25.07.2011

Fahrige Kunst

Die hehre Kunst ist ja häufig launischen Moden unterworfen; was heute angesagt ist, kann schon morgen total gestern sein. Berlin als kultureller Hochburg zum Beispiel wird nachgesagt, „eine irre schnelle Stadt“ zu sein: Und damit fahren viele Menschen richtig gut.
Deshalb beschäftige ich mich heute mit Kunst auf Rädern.


Im Guggenheim-Museum in Bilbao beispielsweise steht (oder stand?) ein großer weißer BMW, der komplett mit schwarzer Schrift verziert wurde. Es liegt wie immer im Auge des Betrachters: Große Kunst oder große Schweinerei, weil Verschwendung kostbaren Vierrades? Sehen wir auch auf den beinahe bekannt gewordenen Künstler Dlodno Kataster, der drei verschiedenfarbige Kleinwagen auf drei verschiedene Tiere (Kuh, Tapir, Ente) warf, um aus den entstandenen Abdrücken drei völlig neue Eindrücke zu erschaffen:
Der Künstler - selbst ein Tier?



Oder der berühmte Disput zwischen Gomolka, dem Jüngeren und seinem dadaistischen Busenfreund Egbert, der mit einem entschiedenen "Fahr zur Hölle, Drecksack!" seinen vorläufigen Abschluß fand:
Der Künstler - Verneiner der Zukunft?

Nicht unbedingt.

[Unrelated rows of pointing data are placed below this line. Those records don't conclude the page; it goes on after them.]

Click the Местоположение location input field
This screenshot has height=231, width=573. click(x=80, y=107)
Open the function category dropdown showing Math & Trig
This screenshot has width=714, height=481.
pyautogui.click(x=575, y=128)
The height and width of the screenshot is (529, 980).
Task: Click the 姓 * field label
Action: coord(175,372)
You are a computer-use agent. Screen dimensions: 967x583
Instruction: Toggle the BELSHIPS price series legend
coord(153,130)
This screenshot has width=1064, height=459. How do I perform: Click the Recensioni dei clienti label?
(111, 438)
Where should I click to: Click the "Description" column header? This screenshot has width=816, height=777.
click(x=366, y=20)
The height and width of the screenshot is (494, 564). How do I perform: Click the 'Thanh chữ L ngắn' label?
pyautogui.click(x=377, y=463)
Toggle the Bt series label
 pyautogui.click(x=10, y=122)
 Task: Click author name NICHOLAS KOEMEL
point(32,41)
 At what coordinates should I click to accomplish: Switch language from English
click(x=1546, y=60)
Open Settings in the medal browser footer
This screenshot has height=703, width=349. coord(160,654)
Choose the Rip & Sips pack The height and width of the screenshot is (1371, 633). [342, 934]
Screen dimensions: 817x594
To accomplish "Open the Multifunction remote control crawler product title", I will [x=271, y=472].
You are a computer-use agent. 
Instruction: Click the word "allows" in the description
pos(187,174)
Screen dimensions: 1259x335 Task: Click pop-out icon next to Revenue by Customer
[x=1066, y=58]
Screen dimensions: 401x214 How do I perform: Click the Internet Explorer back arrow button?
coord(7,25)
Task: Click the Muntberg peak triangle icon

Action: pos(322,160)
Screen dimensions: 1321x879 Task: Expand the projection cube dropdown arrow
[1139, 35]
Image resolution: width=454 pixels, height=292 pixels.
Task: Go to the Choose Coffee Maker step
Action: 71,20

Der große van Gogh etwa, der -von Zweifeln geplagt- 1890 sein epochales Werk "Felder, mit kleinem Wagen" vollendete, wusste bereits zu dieser Zeit, dass die technische Entwicklung niemals haltmachen würde: Dieses Bild, welches im Hintergrund eine mit vielen Waggons bestückte Dampflok durch die pittoreske Landschaft rollen lässt, behält sich im Vordergrund einen bäuerlich anmutenden Mann mit einem kleinen Pferdegespann vor:
Der Künstler - ein Mahner?

Seinem Bruder Theo hätte er fast in einem Brief geschrieben:

"...und der `Wagen´ ist nun auch vollendet. Der Widerspruch Pferdewagen - Lokomotive scheint mir recht gelungen; aber kann das denn alles sein?..."

Und an anderer Stelle:

"...es wird Zeit, dass mal was Neues erfunden wird; ich bin jetzt schon so lange Maler und kann immer noch keine Pferde malen..."

Schon hier wurde van Goghs Fortschrittssehnsucht deutlich; ahnte er etwas? Nahm er vielleicht schon die Zukunft vorweg:
Der Künstler - ein Künder?


Wagen wir einen Blick auf die moderne Kunst: Picasso. Picasso, der Maler, der malte, bis das Haus aus allen Nähten platzte und sich dann ein neues Domizil kaufen musste, schrieb an seine Jugendliebe Augusta Losch folgende Zeilen:

"...schon wieder ein Haus voll; neues Haus gekauft, jedoch fünf Kilometer entfernt. Wie dort hinkommen? Lappen weg; scheiß Rotwein..."

Ein Absatz tiefer folgendes:

"...wenn ich schon nicht fahren darf, dann soll es auch kein anderer tun. Auf meinen Bildern hat das Automobil keinen Platz: Prost!..."
Der Künstler - Negierer des Fortschritts?

Abschließend sei auf ein Zitat hinzuweisen, welches in einem nicht dokumentierten Augenblick von dem überragenden Surrealisten Dalí auf den Grund eines Absinthglases gehaucht wurde:

"Ob nun mit Pferdewagen oder Taxi ist mir schnuppe: Ich bin stramm und muss nach Hause."

Der Künstler - ein ignoranter Schwachkopf?